(Task details): Convert the listing, starting at the line containing "You are a computer-use" and ending at the end of the listing, into a Markdown table with the columns "Row" and "Line", one line per row with the row number. Skip blank lines and leave the pictures out.

(Raw records):
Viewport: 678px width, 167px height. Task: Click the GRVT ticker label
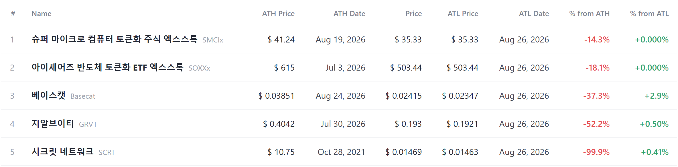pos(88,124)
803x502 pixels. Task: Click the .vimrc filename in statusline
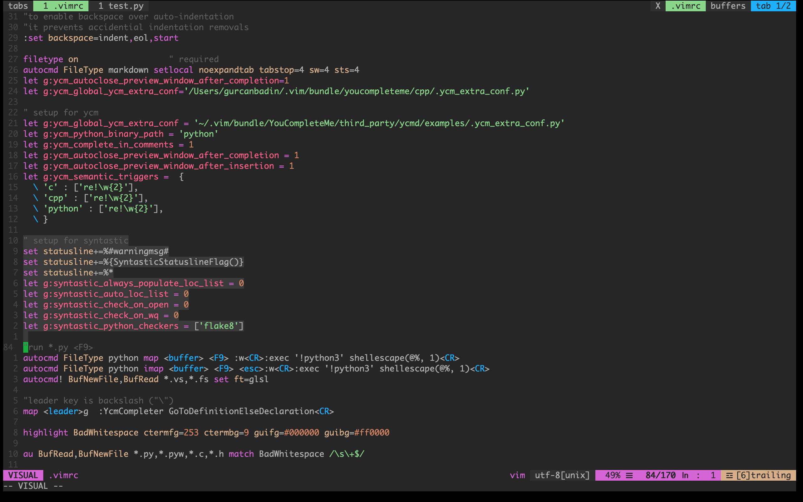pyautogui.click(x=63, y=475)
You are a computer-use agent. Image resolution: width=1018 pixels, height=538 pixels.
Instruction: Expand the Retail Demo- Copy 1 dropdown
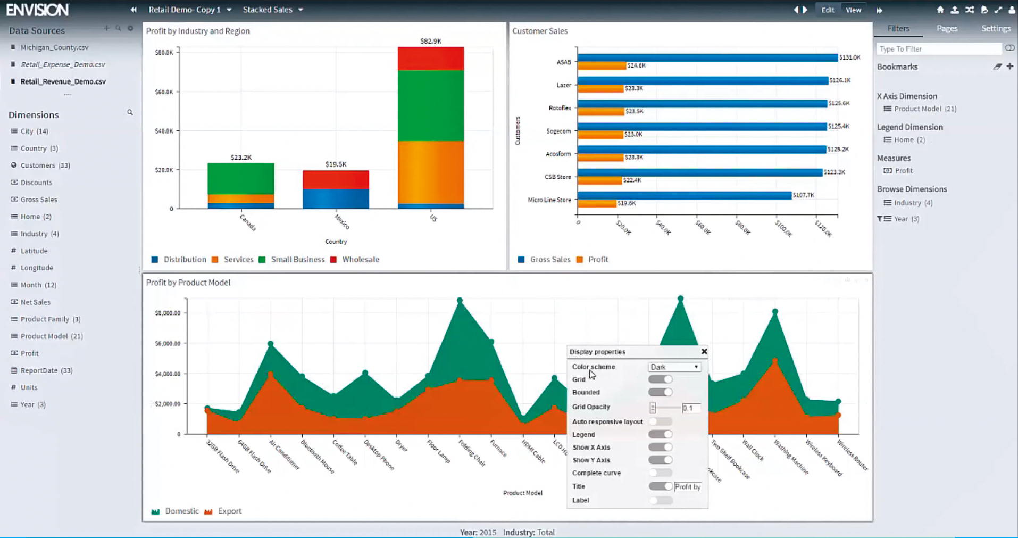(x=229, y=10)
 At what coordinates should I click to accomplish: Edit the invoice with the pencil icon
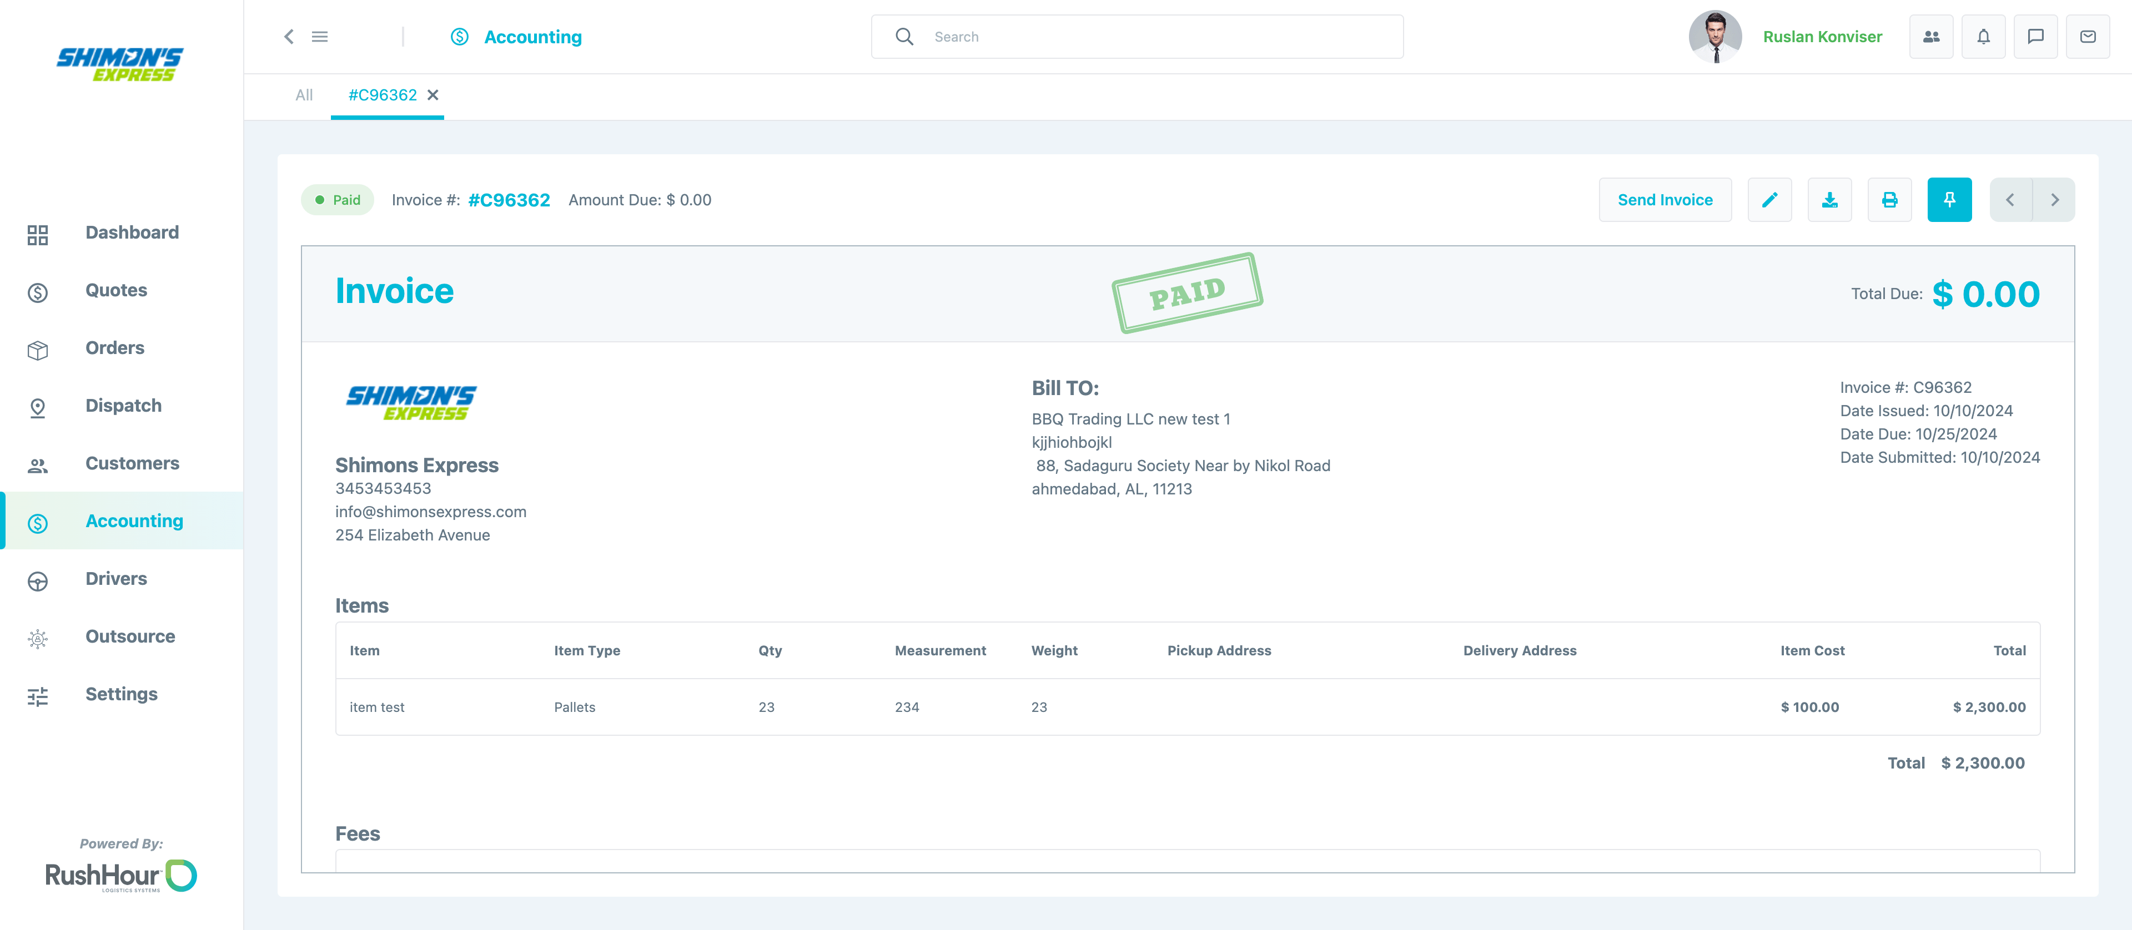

(Task solution):
| Row | Line |
|---|---|
| 1 | You are a computer-use agent. Image resolution: width=1018 pixels, height=538 pixels. |
| 2 | Instruction: Expand the Retail Demo- Copy 1 dropdown |
| 3 | (x=229, y=10) |
| 4 |  At what coordinates should I click to accomplish: Edit the invoice with the pencil icon |